━━━━━ PASSAGE SHOWN ━━━━━

Standard Libraries: The script imports several standard libraries (os, time, math, datetime, etc.) for general-purpose tasks like file handling, time management, and mathematical operations.
Third-Party Libraries:
- yaml: For parsing YAML configuration files.
- pymssql: For connecting and executing queries on a Microsoft SQL Server database.
- lxml.etree: For parsing HTML/XML documents.
- benedict: A library for enhanced dictionary functionalities.
- keyboard: For capturing keyboard events.
- pytz and dateutil: For timezone and date parsing/manipulation.
- re: For regular expressions.
Custom Modules:
- util: Appears to be a custom module, potentially handling various utility functions.
- log: Likely handles logging.
- imageThread: Handles image processing, including watermarking.

2. Global Variables

yaml_data = yaml.load(open("config.yaml"), Loader=yaml.FullLoader)
instance = yaml_data['instance']
User_Agent = yaml_data['User_Agent']['value']
host = yaml_data['mssql']['host']
user = yaml_data['mssql']['user']
pwd = yaml_data['mssql']['pwd']
database = yaml_data['mssql']['database']
port = yaml_data['mssql']['port']
ipage = yaml_data['ipage']
daysdiff = yaml_data['daysdiff']
skipcounter = yaml_data['skipcounter']
cdnImg = yaml_data['cdnImg']['value']

YAML Configuration: The script loads configuration parameters from a config.yaml file. These parameters include database connection details (host, user, pwd, etc.), user-agent strings for web requests, image CDN settings, and more.

━━━━━ GIVEN ENTRIES ━━━━━

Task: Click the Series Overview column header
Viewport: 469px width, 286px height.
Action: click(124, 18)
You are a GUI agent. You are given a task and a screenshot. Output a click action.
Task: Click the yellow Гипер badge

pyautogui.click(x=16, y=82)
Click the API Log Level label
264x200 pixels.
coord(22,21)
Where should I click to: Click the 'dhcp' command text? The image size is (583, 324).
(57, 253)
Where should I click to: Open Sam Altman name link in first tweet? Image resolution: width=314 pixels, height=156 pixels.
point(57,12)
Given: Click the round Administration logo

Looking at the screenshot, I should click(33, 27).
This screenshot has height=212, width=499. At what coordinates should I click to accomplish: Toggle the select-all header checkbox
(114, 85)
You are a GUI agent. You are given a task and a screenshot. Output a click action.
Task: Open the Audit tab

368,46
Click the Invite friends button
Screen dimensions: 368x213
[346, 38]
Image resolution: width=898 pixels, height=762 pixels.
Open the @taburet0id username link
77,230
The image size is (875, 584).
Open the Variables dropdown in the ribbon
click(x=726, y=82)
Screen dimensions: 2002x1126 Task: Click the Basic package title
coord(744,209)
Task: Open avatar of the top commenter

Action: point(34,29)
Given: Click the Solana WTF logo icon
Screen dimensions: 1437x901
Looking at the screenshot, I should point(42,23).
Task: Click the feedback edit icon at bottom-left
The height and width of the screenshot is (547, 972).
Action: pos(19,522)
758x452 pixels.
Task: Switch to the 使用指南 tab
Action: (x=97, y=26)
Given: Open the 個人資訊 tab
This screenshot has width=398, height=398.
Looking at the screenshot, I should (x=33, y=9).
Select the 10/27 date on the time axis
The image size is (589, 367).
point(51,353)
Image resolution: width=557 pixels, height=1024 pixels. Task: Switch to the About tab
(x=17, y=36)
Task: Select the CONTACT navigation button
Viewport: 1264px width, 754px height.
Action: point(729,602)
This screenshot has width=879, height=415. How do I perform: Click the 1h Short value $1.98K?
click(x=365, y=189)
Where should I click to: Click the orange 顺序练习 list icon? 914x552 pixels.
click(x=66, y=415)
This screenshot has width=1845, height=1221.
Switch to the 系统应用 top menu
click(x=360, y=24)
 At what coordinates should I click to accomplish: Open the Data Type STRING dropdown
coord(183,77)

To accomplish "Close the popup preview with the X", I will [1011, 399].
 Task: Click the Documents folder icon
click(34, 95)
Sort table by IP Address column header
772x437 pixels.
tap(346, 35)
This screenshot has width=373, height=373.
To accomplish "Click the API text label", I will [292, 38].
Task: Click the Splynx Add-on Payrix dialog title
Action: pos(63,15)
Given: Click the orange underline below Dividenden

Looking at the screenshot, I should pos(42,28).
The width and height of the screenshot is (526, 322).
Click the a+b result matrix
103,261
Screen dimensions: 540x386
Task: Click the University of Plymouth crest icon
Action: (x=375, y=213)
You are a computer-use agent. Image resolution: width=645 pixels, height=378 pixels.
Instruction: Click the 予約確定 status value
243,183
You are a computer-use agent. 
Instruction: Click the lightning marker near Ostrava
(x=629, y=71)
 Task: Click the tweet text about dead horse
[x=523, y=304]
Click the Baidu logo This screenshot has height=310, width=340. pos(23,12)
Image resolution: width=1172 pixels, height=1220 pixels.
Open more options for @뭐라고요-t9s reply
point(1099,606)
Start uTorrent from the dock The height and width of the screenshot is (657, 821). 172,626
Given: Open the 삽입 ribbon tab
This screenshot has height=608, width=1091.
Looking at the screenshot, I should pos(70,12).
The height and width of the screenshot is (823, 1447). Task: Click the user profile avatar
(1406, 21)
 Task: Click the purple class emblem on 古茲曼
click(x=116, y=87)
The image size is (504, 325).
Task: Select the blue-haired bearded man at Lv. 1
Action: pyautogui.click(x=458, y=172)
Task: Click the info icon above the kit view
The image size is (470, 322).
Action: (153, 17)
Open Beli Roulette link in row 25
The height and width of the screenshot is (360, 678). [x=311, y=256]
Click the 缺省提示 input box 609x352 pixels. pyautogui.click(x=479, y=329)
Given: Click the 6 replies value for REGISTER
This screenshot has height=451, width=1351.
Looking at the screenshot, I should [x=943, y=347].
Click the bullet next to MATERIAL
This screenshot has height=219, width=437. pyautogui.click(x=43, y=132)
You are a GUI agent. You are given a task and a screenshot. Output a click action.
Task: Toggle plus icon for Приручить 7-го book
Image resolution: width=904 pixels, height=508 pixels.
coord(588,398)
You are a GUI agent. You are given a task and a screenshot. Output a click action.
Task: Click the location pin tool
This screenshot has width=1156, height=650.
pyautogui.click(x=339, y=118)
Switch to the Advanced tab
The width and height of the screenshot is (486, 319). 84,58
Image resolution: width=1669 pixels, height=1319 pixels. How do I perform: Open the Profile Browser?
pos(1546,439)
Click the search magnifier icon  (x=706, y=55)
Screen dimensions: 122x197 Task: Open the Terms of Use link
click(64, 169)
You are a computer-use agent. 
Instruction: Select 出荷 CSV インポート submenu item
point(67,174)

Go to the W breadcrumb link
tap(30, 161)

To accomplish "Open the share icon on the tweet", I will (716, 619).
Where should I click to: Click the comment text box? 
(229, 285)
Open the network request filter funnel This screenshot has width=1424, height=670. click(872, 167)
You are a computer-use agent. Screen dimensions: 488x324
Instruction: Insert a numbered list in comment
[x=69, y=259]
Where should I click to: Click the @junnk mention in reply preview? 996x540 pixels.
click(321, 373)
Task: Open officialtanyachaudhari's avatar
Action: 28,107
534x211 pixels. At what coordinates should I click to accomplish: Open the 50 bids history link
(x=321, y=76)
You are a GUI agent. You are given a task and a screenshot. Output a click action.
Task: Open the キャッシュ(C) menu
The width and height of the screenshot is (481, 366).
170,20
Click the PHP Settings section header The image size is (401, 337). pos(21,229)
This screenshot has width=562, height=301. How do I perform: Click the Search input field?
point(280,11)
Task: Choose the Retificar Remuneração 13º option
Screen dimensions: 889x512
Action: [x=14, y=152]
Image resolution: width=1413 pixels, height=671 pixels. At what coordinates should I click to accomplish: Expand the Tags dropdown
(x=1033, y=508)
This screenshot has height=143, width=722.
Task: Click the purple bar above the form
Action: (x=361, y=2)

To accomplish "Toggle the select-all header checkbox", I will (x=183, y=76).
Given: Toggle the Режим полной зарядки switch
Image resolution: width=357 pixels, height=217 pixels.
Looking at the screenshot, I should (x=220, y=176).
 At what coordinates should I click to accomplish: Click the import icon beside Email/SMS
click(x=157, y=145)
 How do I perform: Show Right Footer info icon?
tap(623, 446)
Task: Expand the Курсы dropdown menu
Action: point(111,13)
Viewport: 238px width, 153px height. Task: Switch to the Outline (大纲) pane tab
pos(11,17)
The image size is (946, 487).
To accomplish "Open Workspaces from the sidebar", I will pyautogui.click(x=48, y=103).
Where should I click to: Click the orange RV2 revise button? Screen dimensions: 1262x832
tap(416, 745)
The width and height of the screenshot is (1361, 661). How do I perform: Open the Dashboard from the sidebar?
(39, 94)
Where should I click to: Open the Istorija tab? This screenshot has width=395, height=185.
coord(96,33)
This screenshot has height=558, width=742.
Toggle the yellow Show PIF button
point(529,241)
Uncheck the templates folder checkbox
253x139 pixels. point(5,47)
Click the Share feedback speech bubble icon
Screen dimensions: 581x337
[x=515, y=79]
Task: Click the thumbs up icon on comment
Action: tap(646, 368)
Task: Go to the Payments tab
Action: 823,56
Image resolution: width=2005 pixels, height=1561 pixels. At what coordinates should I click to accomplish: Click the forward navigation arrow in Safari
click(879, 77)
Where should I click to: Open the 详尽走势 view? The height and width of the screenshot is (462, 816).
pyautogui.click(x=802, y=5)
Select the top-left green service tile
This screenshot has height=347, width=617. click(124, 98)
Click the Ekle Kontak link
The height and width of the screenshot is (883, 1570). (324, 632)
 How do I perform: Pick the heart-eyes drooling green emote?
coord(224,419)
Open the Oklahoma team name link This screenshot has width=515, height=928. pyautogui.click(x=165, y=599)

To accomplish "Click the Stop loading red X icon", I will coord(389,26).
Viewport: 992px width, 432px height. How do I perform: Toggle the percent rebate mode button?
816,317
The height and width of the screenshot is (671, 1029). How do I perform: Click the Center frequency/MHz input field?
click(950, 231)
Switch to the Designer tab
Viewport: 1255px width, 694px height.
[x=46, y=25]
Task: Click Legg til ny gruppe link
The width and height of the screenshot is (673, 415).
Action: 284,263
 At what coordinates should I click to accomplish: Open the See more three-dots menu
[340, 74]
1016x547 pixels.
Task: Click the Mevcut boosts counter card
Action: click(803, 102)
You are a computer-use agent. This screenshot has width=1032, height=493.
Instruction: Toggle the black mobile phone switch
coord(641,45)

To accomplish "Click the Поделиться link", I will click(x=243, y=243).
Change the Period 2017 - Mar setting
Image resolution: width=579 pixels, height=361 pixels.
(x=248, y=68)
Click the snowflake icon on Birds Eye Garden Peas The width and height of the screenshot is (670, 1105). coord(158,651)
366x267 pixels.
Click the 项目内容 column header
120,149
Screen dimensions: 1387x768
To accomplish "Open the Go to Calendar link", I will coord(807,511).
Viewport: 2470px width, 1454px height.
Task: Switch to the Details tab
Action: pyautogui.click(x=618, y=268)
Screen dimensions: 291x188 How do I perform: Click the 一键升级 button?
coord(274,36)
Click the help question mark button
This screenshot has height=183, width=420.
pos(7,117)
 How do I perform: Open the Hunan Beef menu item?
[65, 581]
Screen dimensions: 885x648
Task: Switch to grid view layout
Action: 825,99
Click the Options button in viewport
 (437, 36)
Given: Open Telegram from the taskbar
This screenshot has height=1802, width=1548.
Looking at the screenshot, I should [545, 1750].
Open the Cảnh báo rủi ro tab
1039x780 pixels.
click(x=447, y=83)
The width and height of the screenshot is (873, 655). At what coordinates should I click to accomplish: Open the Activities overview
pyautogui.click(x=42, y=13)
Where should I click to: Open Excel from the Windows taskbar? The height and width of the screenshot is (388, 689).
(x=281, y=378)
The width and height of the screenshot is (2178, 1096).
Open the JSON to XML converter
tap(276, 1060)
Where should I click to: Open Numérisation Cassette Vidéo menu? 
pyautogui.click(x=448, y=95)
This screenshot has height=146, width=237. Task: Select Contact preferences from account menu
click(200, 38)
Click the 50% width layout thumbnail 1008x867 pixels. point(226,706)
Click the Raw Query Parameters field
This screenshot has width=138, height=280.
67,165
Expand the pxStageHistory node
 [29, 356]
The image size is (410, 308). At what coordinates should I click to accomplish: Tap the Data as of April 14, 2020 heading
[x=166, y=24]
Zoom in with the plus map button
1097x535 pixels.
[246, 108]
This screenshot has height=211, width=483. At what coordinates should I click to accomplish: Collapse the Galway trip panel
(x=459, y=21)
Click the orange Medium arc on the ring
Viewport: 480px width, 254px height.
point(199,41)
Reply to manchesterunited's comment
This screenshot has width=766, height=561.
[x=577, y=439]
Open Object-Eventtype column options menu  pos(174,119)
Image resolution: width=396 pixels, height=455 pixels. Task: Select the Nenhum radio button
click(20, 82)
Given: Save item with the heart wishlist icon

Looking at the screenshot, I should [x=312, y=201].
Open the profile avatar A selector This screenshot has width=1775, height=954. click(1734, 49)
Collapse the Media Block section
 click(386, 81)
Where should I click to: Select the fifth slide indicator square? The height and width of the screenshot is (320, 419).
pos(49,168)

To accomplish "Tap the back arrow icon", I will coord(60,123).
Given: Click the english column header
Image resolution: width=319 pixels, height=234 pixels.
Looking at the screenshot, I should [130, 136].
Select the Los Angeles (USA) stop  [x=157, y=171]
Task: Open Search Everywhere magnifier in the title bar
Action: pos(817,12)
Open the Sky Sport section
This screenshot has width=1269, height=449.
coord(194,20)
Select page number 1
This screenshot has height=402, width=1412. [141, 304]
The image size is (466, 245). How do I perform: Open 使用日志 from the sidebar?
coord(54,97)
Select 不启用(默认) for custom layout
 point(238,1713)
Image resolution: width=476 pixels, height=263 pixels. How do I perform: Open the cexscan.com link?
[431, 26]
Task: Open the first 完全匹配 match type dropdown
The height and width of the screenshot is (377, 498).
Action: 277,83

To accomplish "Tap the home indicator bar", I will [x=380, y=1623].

━━━━━

• **CHALLENGES**:
(A) Using the script description, answer each question briefly:
(i) What is lxml.etree used for?
(ii) Which custom module handles image processing, including watermarking?
(iii) From which file does the script load its configuration parameters?
(B) Decide whether each statement agrees with the script description. Answer yes or no, and quote the words that decide it.
(i) The pymssql library connects to a Microsoft SQL Server database.
(ii) The keyboard library is used for timezone parsing.
(iii) The configuration parameters include user-agent strings for web requests.
(C) Resume the description of the Python script, continuing after its final sentence.

• **EXERCISE ANSWERS**:
(A)
(i) Parsing HTML/XML documents.
(ii) imageThread.
(iii) config.yaml.

(B)
(i) Yes: "For connecting and executing queries on a Microsoft SQL Server database."
(ii) No: "keyboard: For capturing keyboard events."
(iii) Yes: "user-agent strings for web requests"

(C)
3. Database Connection Setup

conn = pymssql.connect(host=host, user=user, password=str(pwd), database=database, port=str(port))
cursor = conn.cursor(as_dict=True)

Database Connection: Establishes a connection to a Microsoft SQL Server database using the pymssql library.

4. Global Variables and Flags

gcount = 0
rcount = 90
quit = False

Counters: gcount and rcount are used in certain functions to control iterations or indexing.
Flag: quit is used as a global flag to control the termination of certain processes, particularly in the key_capture_thread() function.

5. Key Capture Thread

def key_capture_thread():
    global quit
    a = keyboard.read_key()
    if a == "esc":
        print("ESC Stop, finishing the current slug")
        quit = True

Keyboard Listener: This function listens for the "ESC" key to be pressed. If detected, it sets the quit flag to True, which can be used to gracefully stop long-running processes.

6. General Utility Functions

`_getgcount()`

def _getgcount():
    global gcount
    gcount += 1
    rqcode = math.floor(gcount/rcount) % 250
    return format(rqcode+1, '#04x')[2:]

Counter Function: Increments the global gcount and calculates a hexadecimal code based on this value.

`ele_to_str(ele)`

def ele_to_str(ele):
    return etree.tostring(ele, pretty_print=True, encoding="utf-8", method="html").decode("utf-8")

Element to String: Converts an lxml element object to a pretty-printed string representation.

`_getJSONval()` and `_getJSON()`

def _getJSONval(json, key, type="any"):
    val = None
    try:
        val = reduce(operator.getitem, key.split('.'), json)
    except Exception as e:
        if(type=="array"):
            val = []
    return val

def _getJSON(json, key, type="any"):
    val = None
    try:
        val = json[key]
        if(val):
            if(type == "int"):
                val = int(val)
            elif(type == "decimal"):
                val = float(str(val).replace(",",""))
    except Exception as e:
        if(type=="array"):
            val = []
        else:
            val = None
    return val

JSON Handling: These functions are used to safely extract values from a JSON-like dictionary structure. They allow for nested key access and type casting.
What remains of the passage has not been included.